WEB FEATURE: How to Use Web Analytics for Target Marketing
- May 18, 2011
Huntington Beach, Calif.—If you have a website, it’s important to gather meaningful reporting in order to be successful, according to panelists at the AIM (Apartment Internet Marketing) conference session, “Analytics that Matter.”
How well a job you do in the early stages of your web analytics has a big impact on your success in the future, says Gary Angel, co-founder and president of Semphonic, an independent web analytics consultancy.
Meaningful reporting is also key. “When people first get started, there’s a tendency to default to what the tools tell you are meaningful,” such as page views and number of visitors, notes Angel. But what’s truly meaningful, he adds, is segmented reporting that, for example, tells you how many prospects of a certain type came to your site, what they did there, what they cared about and whether they were successful in finding the information they were seeking.
“If you’re doing the reporting right, it will drive you to ask important questions about your business that analysis can help you solve to figure how to make the business better. Once analysis answers that question, that leads to segmentation and personalization, because now you have the opportunity to fix the problem,” says Angel.
Demand signals, which come from the retail sector, can be an incredibly strong model for the apartment industry, as managers can look at the way website views are trending to determine what will be in demand as seasons approach. For example, an increase in interest in a particular property may provide clues about the business two to three months ahead of time, allowing the industry to be proactive rather than reactive, points out Donald Davidoff, group vice president of strategic systems at Archstone.
“It’s the time between when the problem occurs, to when we realize it, to when we solve it, that we lose money,” he says. “If we can move that realization up in the timeline, we’ll [spend] less time dealing with the problem.”
Of course, the website is a lead generator, and one of the opportunities here is to do a better job of collecting the information of what people did on your website, scoring them and passing that along to the people who are processing the lead, says Angel. “We look at the way people are behaving on the website, and we correlate it to eventual outcomes in the business. If you can make that connection and do this kind of scoring to say the leads that turned out the best had these characteristics on the website, that allows you, on an ongoing basis, to take every lead and decide how you want to handle it.”
In order to properly target your audience, it’s important to segment your analysis; for example, as Angel points out, the amount of time spent on a page is important for only some types of visits. And, Davidoff adds, he has observed different behaviors in mobile versus desktop use—41 percent of residents who paid rent using a mobile app had never paid their rent online previously.

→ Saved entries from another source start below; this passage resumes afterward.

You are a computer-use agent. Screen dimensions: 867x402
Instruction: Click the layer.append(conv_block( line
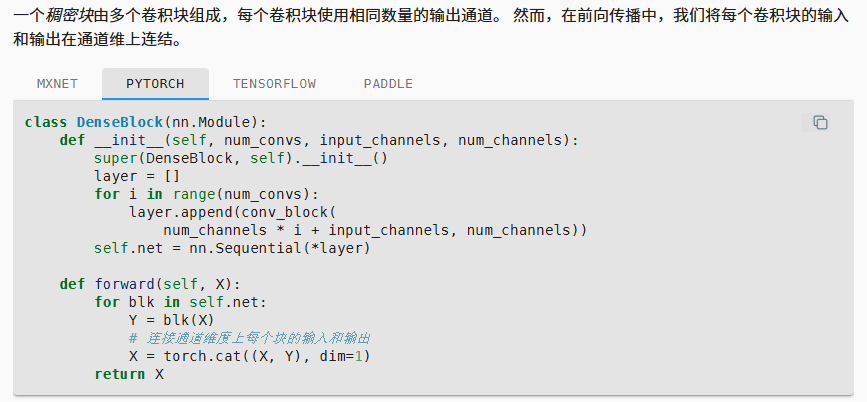(236, 212)
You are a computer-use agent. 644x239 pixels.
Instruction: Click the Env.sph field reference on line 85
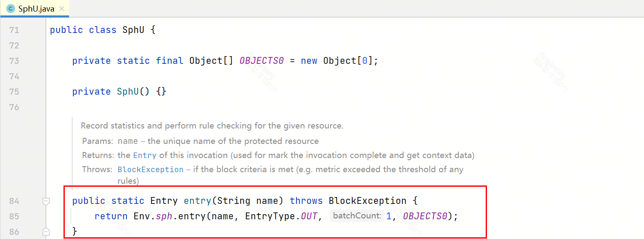(x=153, y=216)
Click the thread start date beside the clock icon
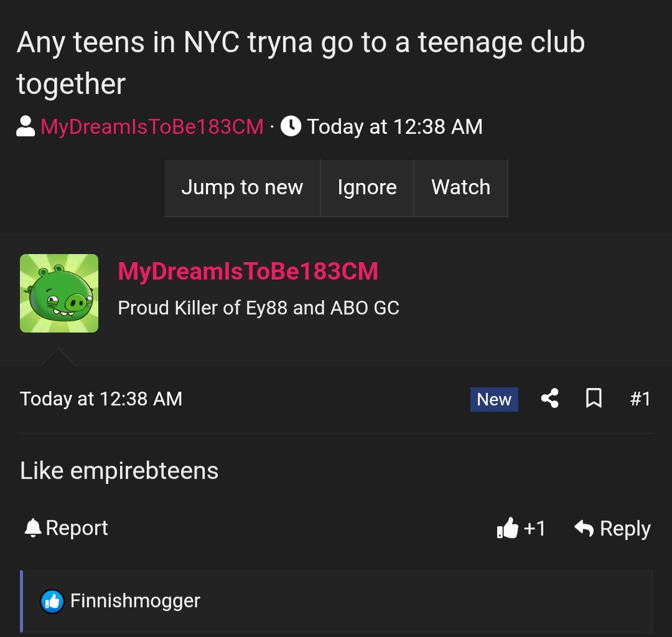The image size is (672, 637). point(394,126)
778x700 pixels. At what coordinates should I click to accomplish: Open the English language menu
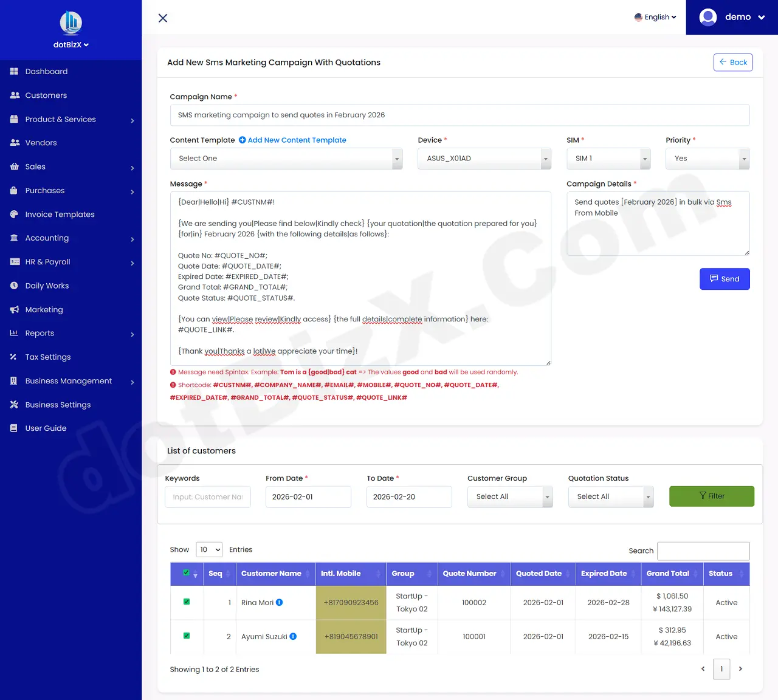[655, 17]

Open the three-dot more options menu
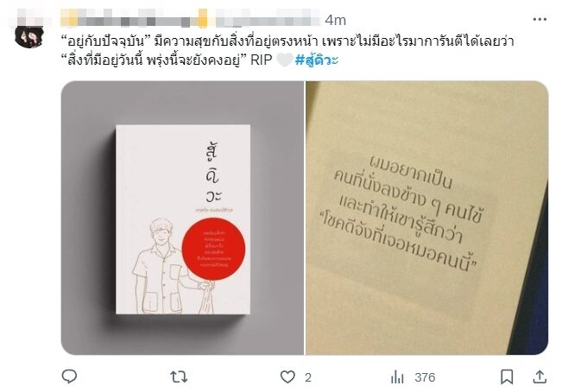(x=540, y=19)
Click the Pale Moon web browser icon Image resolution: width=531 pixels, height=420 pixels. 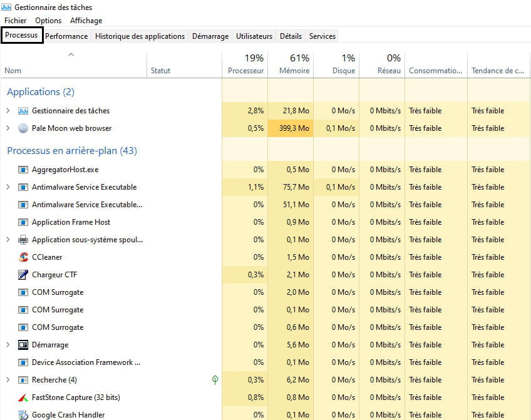pyautogui.click(x=23, y=128)
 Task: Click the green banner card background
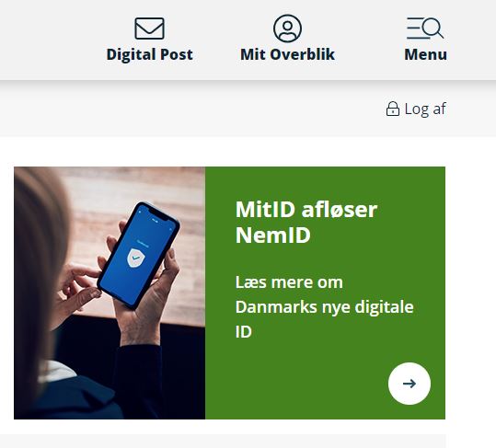click(325, 293)
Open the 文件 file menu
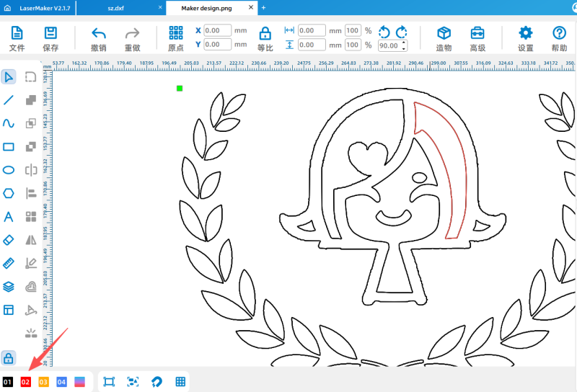The image size is (577, 392). 17,38
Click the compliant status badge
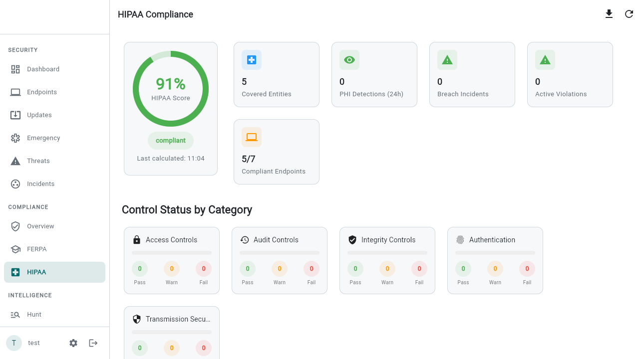Screen dimensions: 644x359 coord(171,141)
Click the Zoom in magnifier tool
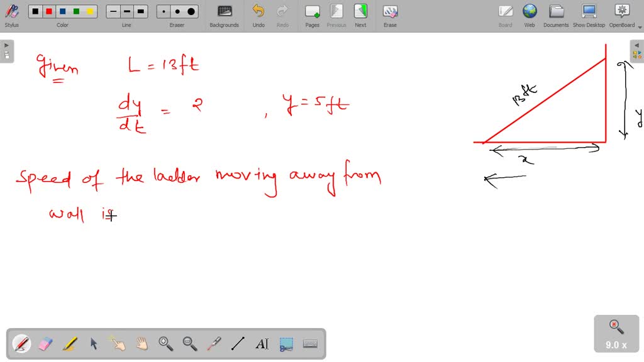This screenshot has height=362, width=644. click(166, 344)
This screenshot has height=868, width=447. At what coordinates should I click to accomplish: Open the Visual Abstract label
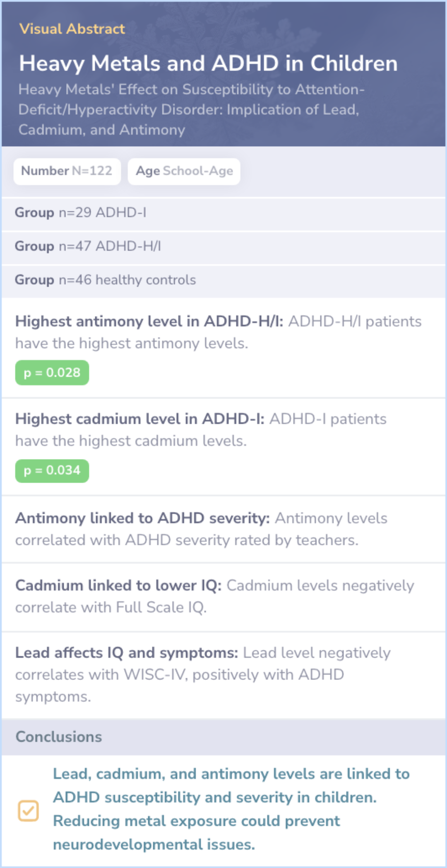[x=72, y=29]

What is critical, however, is gathering meta data, including the search parameters of visitors. “There are cues in people’s behavior that allow you to help figure out what to do with that person when they generate a lead,” which is critical for targeting, Angel says, adding that focusing on things such as font color and images drives only minimal change.
“Little creative touches don’t change your business,” he says. “What changes your business is thinking about specific interests of customers and tailoring experiences to those segments.”
One of the biggest testing personalization opportunities, he adds, is for return visits; find ways to customize the return to what the visitor has already told you he cares about.
And, Angel says, this all can be tied to social media. As more efforts are made to get people to comment socially on sites, capture the lists of those people who are engaged with you.